PROVIDED INFORMATION:
- - -
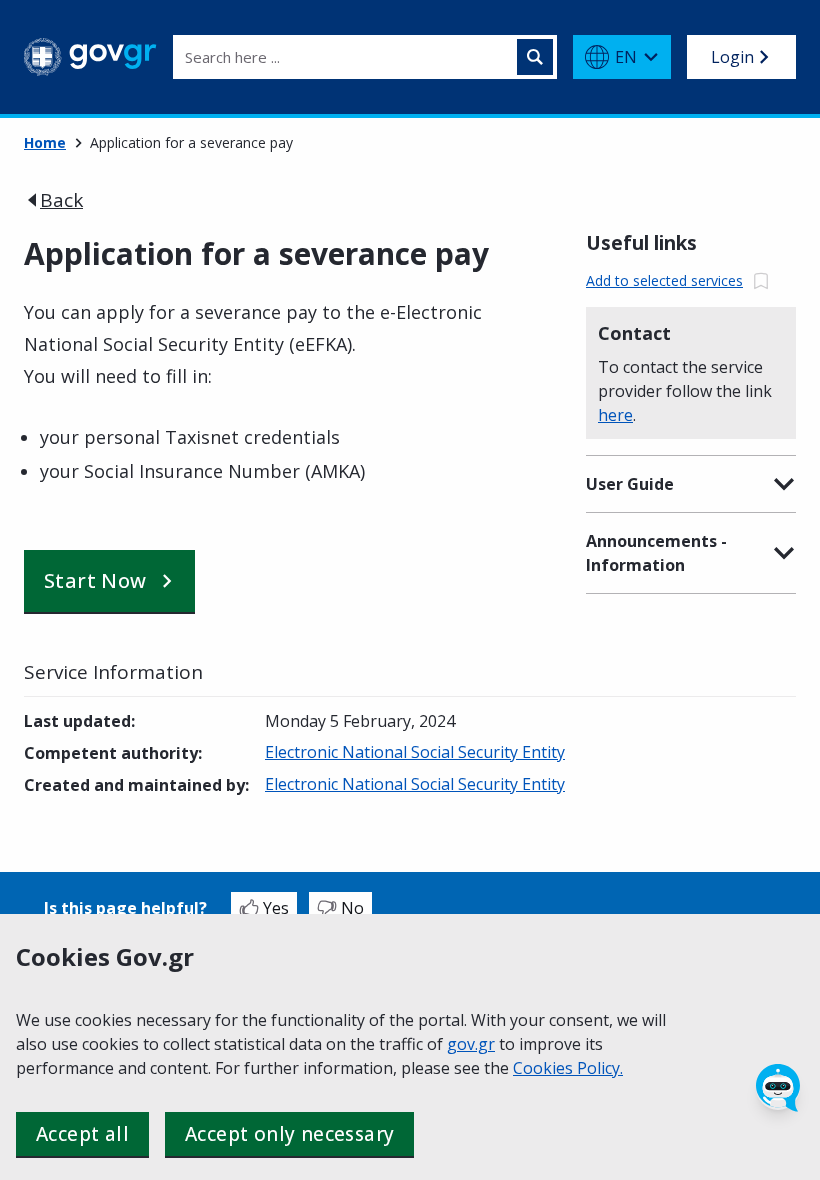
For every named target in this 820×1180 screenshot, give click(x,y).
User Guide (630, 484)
- - -
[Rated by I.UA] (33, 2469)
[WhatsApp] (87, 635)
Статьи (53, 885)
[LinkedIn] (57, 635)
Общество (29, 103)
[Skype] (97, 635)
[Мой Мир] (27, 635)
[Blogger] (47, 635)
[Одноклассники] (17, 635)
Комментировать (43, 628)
- - -
WHAT IS REQUIRED:
Only those lines of the entries above that run from the line containing "[Rated by I.UA] (33, 2469)" to the line containing "Комментировать (43, 628)", both included, should be transcribed exactly.

EXPECTED ANSWER:
[Rated by I.UA] (33, 2469)
[WhatsApp] (87, 635)
Статьи (53, 885)
[LinkedIn] (57, 635)
Общество (29, 103)
[Skype] (97, 635)
[Мой Мир] (27, 635)
[Blogger] (47, 635)
[Одноклассники] (17, 635)
Комментировать (43, 628)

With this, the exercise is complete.